(Bloomberg) -- Moody’s Ratings cut Altice France Holding SA’s credit rating to one of its lowest tiers, a move that threatens to wreak havoc on collateralized loan obligations holding the company’s debt. 

The two-step downgrade of the parent company to Caa2 from B3 follows Altice France’s recent earnings announcement, where the company said it was expecting revenue decline and would need creditors to participate in discounted transactions to help reduce leverage, Moody’s analysts wrote in a note Wednesday.

CLOs, a crucial buyer of leveraged loans, have strict limits on how much of the riskiest junk debt they can hold and may look to quickly offload the debt. The company still has a higher B- grade from S&P Global Ratings. 

Moody’s said the downgrade reflects the company’s unsustainable capital structure — due to its high leverage and weak free cashflow, particularly in a high interest rate environment — as well as the competitive nature of the French market, the complexity of the group structure and its high appetite for leverage, and its weak liquidity owing to the large financing needs from 2025 onwards. 

“The company’s probability of default has materially increased, given that its capital structure is unsustainable at current interest rates,” Ernesto Bisagno, a vice president at Moody’s Ratings, wrote in the note.
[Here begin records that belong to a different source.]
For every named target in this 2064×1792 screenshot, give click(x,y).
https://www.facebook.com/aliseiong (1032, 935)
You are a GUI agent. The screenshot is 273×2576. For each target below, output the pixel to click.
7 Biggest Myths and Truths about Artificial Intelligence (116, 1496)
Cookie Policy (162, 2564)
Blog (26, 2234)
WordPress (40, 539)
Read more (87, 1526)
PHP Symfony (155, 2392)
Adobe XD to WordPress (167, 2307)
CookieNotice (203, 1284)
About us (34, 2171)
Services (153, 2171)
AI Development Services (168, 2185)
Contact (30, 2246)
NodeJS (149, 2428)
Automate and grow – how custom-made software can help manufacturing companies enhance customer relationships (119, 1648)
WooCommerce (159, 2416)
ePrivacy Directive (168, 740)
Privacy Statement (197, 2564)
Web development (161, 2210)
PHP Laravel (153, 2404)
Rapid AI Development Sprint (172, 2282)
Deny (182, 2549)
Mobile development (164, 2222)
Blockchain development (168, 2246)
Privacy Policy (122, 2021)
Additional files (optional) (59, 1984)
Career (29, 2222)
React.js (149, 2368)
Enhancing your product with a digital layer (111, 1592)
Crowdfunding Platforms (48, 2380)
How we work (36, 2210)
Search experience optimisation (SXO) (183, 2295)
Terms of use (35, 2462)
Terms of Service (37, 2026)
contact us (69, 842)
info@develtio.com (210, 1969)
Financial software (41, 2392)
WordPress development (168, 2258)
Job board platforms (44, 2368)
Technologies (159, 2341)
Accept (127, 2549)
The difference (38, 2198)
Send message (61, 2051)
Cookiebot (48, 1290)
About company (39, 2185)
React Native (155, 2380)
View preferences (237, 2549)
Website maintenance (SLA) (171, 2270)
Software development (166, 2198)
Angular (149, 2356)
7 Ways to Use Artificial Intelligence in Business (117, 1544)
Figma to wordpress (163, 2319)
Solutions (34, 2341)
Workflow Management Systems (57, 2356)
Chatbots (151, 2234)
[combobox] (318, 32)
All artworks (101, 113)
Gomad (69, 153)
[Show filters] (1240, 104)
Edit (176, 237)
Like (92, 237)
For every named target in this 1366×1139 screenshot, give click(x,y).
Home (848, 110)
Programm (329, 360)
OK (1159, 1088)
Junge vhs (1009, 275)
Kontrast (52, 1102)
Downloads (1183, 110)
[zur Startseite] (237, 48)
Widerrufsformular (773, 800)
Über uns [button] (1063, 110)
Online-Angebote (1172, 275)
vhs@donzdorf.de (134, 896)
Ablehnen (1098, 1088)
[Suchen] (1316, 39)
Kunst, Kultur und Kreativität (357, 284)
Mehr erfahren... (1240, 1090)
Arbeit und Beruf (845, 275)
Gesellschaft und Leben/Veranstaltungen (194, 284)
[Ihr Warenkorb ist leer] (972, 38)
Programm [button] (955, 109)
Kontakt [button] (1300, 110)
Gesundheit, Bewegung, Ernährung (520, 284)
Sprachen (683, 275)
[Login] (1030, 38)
The firm’s “operating performance and credit metrics will be weaker than we initially expected.”

Altice France, one of three silos of billionaire Patrick Drahi’s telecommunications empire, reported a debt ratio of 6.2 times its earnings at the end of 2023, and is aiming to bring leverage down to below 4-times earnings before interest, taxes, depreciation and amortization. 

The company is racing against the clock to reduce its increasingly unsustainable debt pile while facing a preliminary probe into allegations for corruption at the wider Altice conglomerate. 

Some Altice France bonds were among the biggest decliners in secondary trading Wednesday. The company’s 8.125% bonds due 2027 last changed hands at about 79 cents on the dollar — 2 cents lower on the day — as of 3:30 p.m. in New York, according to pricing source Trace. 

(Adds bond pricing in final paragraph. A previous version corrected entity downgraded in first paragraph.)